Intuit CEO Brad Smith is bullish on the benefits artificial intelligence, machine learning and automation can bring to society, but he also has words of warning to those accountants who don’t adapt to the times.

“Anyone who wants to stay in the business of, ‘Send me your shoebox, and I’ll type it in, and I’ll charge you by the hour,’ I think those will be the ones who will be struggling in 5 years,” Smith told Yahoo Finance this week at the company’s fourth-annual QuickBooks Connect conference, held in San Jose, California.

But despite those choice words, it’s not all doom-and-gloom for people who work in personal finance. In fact, Smith is positive that many more people will benefit from technological advancements than suffer.
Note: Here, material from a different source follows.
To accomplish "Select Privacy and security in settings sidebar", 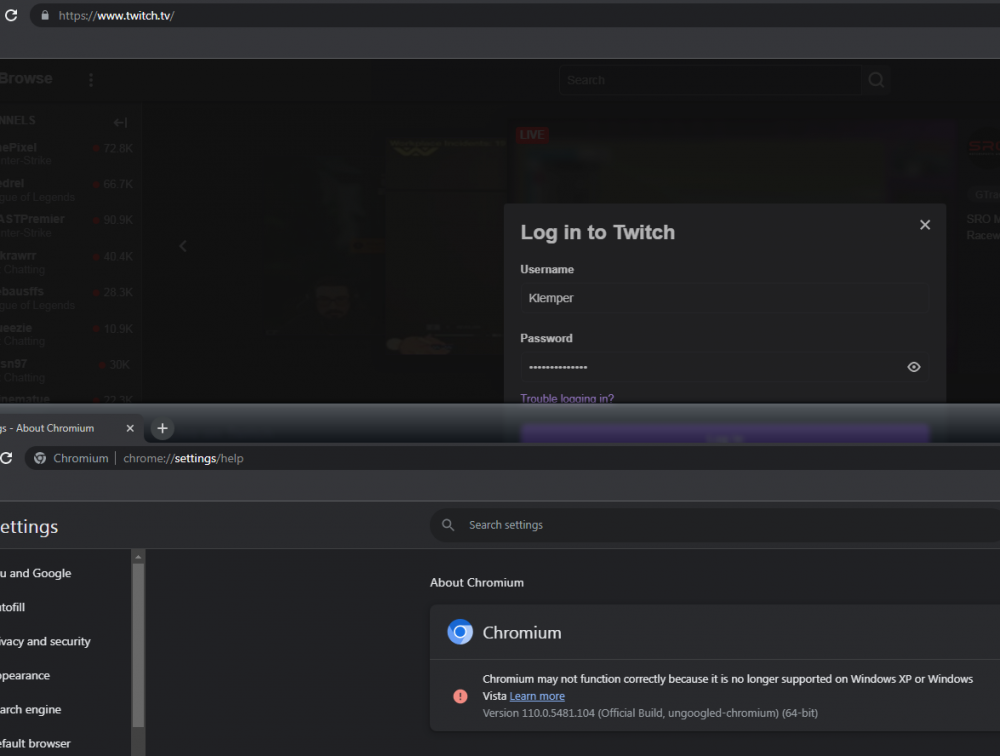I will 45,641.
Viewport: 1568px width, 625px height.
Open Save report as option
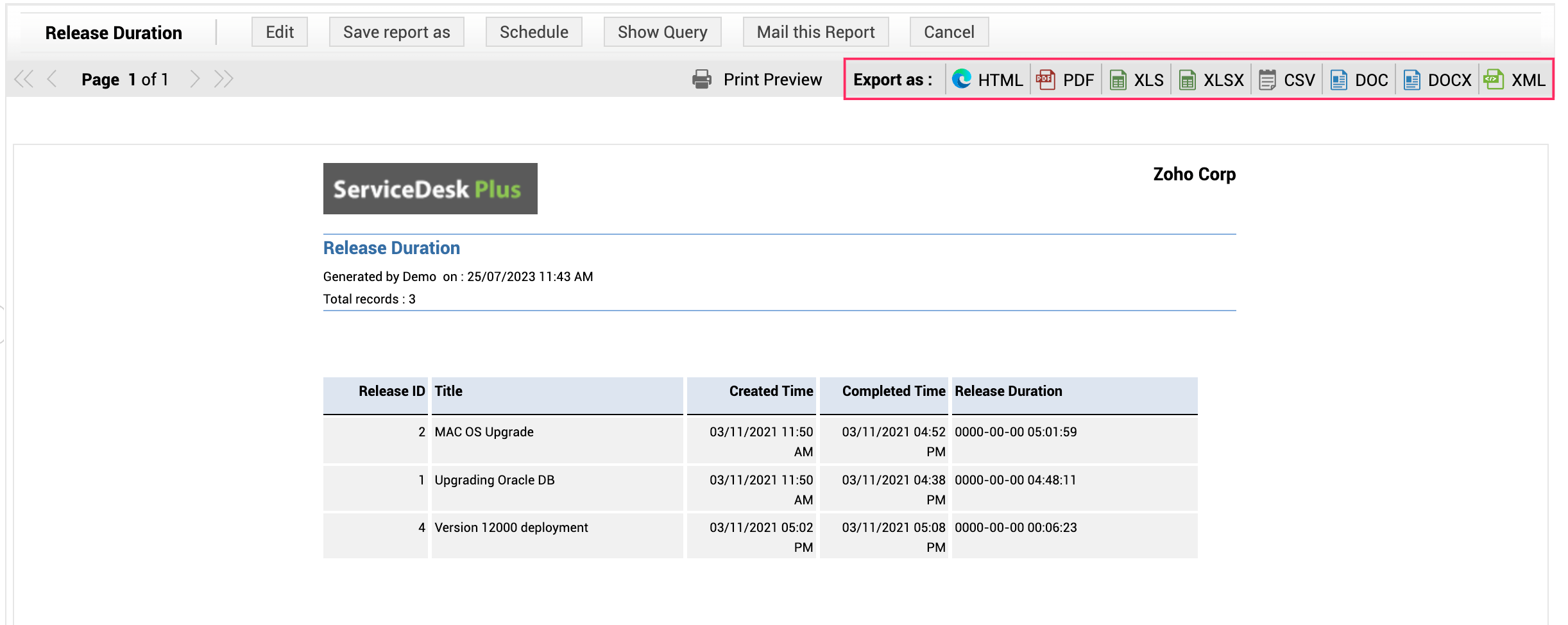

A new chatbot powered by AI

At QuickBooks Connect on Friday, Intuit (INTU) announced QuickBooks Assistant, a new chatbot powered by artificial intelligence and machine learning that self-employed individuals and small businesses can interact with via voice or typed-out commands to more easily manage their finances. For now, users can ask up to 50 questions including how much money they’ve made, how much they’ll owe in taxes and which kinds of sales are most profitable.

While QuickBooks Assistant is limited in its scope right now, and then also limited to a certain demographic, Smith envisions a day in the near-future when QuickBooks Assistant is available to work with just about any taxpayer. Eventually, he would like to reach a point where the technology — and Intuit’s products, naturally — are advanced enough so that people don’t have to deal with many hassles around managing their finances.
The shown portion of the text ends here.